The common law recognizes two classes of damages in libel cases--general and special. General damages are those which the law presumes must naturally, proximately and necessarily result from the publication of the libelous matter. They arise by inference of law and are not required to be proved by evidence. They are allowable whenever the immediate tendency of the words is to impair the plaintiff's reputation, although no actual pecuniary loss has, in fact, resulted, and are designed to compensate for that large and substantial class of injuries arising from injured feelings, mental suffering and anguish, and personal and public humiliation, consequent upon the malicious publication of false and libelous matter. The injuries for which this class of damages is allowed are something more than merely speculative.
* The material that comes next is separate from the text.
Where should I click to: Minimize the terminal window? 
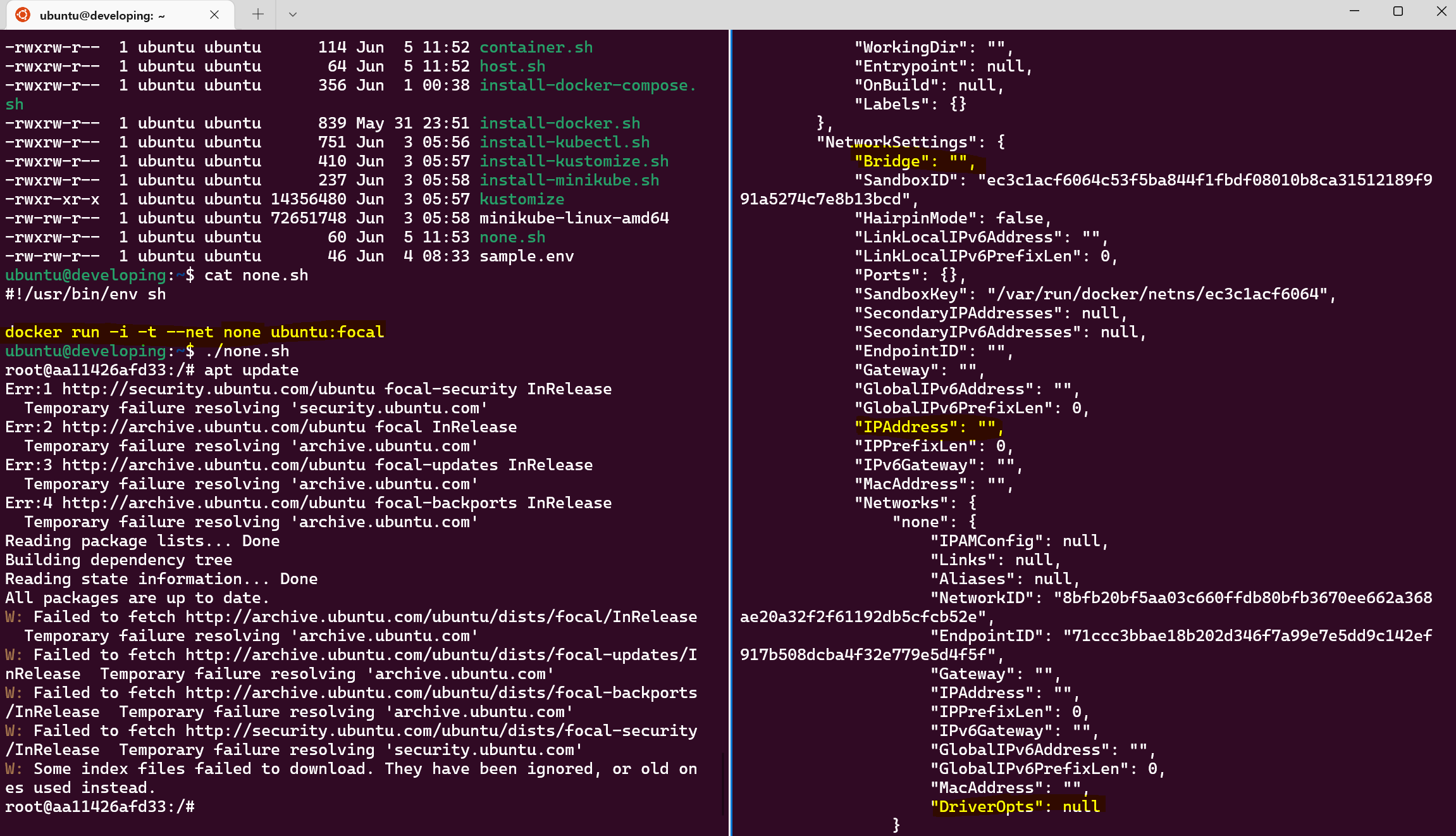[x=1354, y=11]
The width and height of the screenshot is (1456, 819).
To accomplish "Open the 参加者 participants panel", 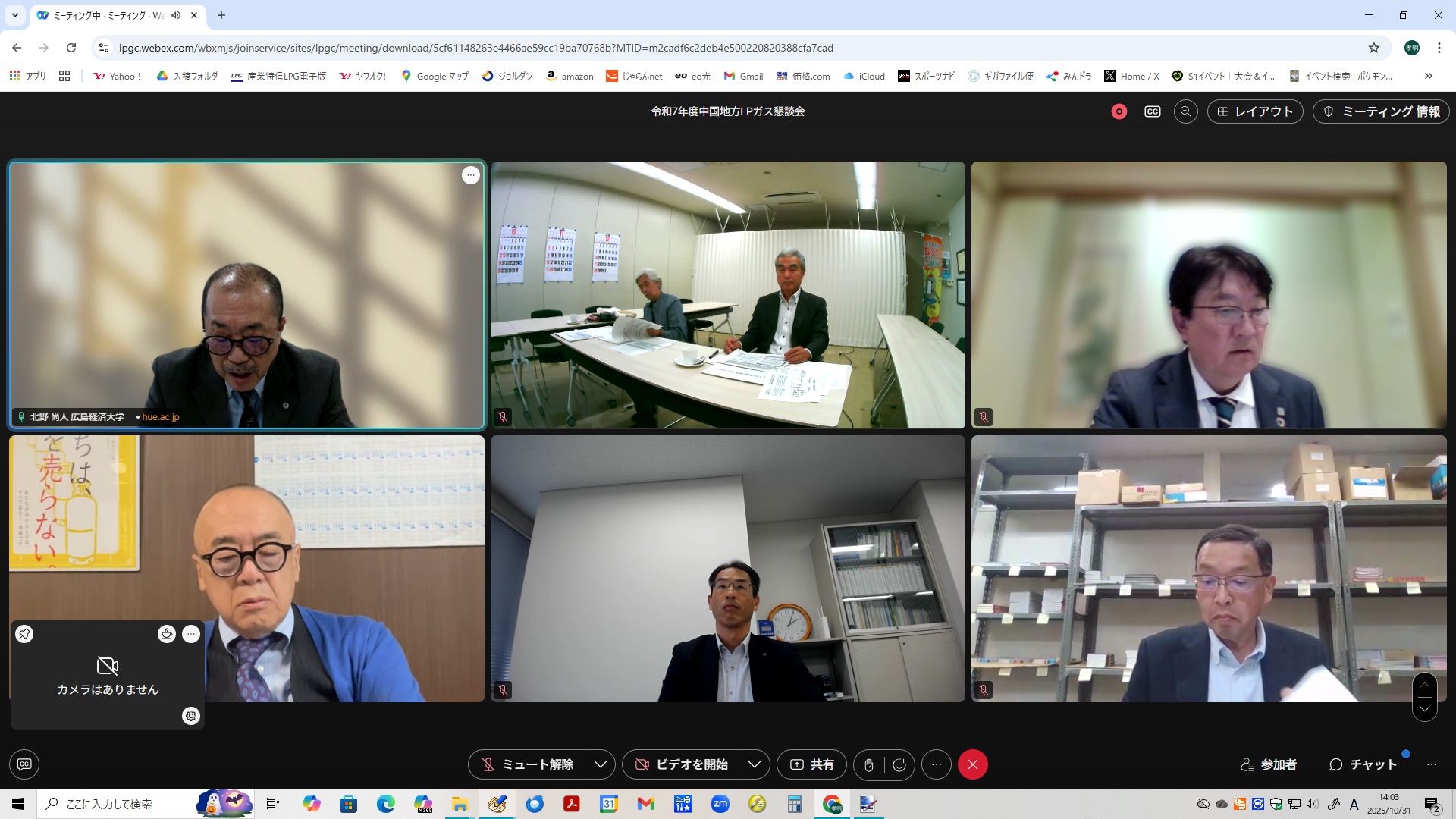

While not susceptible of being accurately measured in dollars and cents, they are real injuries, and often more substantial and real than those designated as actual, and measured accurately by the dollar standard. In short, they are such injuries to the reputation as were contemplated in the bill of rights. The law presumes that this class of injuries results necessarily from the publication of the libelous matter, and the damages, therefore, are recoverable without special assignment. Special damages, also recoverable when properly pleaded and shown, are such damages as are computable in money, and may be said fairly to be embraced in the list of actual damages, as given in the statute referred to. This is the present condition of the law, as it was also at the time of the adoption of our constitution, and these are the injuries to reputation, for which it provided that there should be "remedy by due course of law."
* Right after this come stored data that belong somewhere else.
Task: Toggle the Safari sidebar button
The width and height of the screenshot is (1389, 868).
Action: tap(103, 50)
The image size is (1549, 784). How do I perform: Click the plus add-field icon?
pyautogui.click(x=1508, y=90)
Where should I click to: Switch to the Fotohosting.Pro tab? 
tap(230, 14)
It requires no argument to demonstrate that the act in question denies a remedy for some of these injuries. Unless the one libeled has suffered in the particular manner pointed out in the statute, he is without remedy. For that large class of persons and still larger class of injuries not falling within the provisions of this statute, no remedy is found. From the writings of the world's wisest man we have the assurance that "a good name is rather to be chosen than great riches;" yet the possessor of this thing of greatest value, being despoiled of it, is left by the statute in question entirely without remedy for its loss, except in such rare cases where he may be able to show some exact financial injury in the particulars named. We could not excuse ourselves for holding that reputation is less valuable that property, or that by the quoted provision of the bill of rights it is less protected from spoliation.
It is suggested that the retraction required by the act to be published is a fair compensation for the injury done, and a reinvestment of the libeled one with his good name; that, this being done, nothing more could be accomplished by a verdict of a jury, and, hence, that the retraction required by the legislative enactment, if not "due course of law," is an ample substitute for it.